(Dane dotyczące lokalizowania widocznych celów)
*-*-*
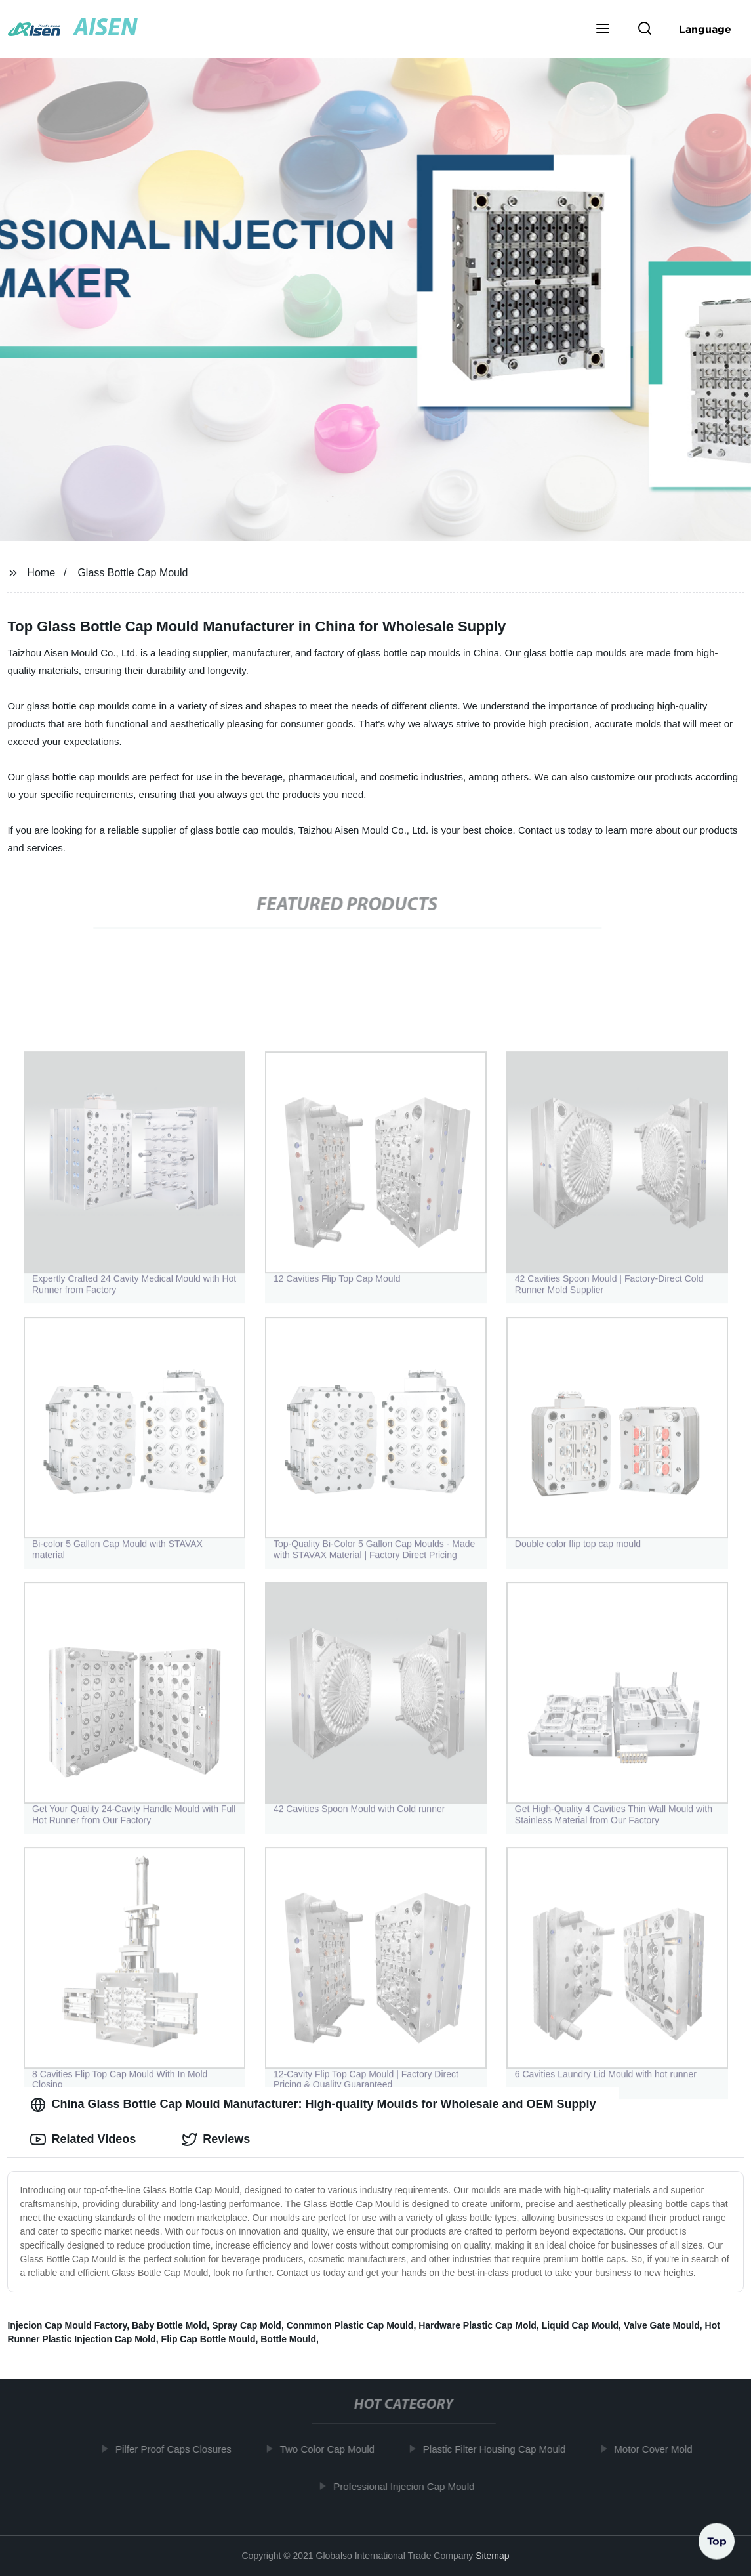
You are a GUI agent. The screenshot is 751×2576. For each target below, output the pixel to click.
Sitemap (492, 2555)
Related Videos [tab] (83, 2139)
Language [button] (705, 29)
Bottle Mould (288, 2339)
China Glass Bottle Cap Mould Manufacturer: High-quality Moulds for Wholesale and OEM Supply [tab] (313, 2105)
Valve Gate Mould (662, 2325)
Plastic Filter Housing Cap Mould (499, 2449)
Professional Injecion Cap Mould (408, 2486)
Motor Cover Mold (658, 2449)
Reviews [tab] (216, 2139)
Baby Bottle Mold (169, 2325)
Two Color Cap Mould (332, 2449)
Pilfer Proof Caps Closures (179, 2449)
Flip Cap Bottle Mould (208, 2339)
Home (41, 572)
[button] (602, 29)
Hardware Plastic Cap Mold (477, 2325)
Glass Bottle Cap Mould (132, 572)
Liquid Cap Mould (580, 2325)
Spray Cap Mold (246, 2325)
*-*-*
* [Treść zadania]: Proszę przepisać bez jakichkolwiek zmian wiersze rekordów, zaczynając od wiersza zawierającego „Related Videos [tab] (83, 2139)” i kontynuując aż do wiersza zawierającego „Valve Gate Mould (662, 2325)”, z uwzględnieniem obu tych wierszy.

* [Wynik zadania]:
Related Videos [tab] (83, 2139)
Language [button] (705, 29)
Bottle Mould (288, 2339)
China Glass Bottle Cap Mould Manufacturer: High-quality Moulds for Wholesale and OEM Supply [tab] (313, 2105)
Valve Gate Mould (662, 2325)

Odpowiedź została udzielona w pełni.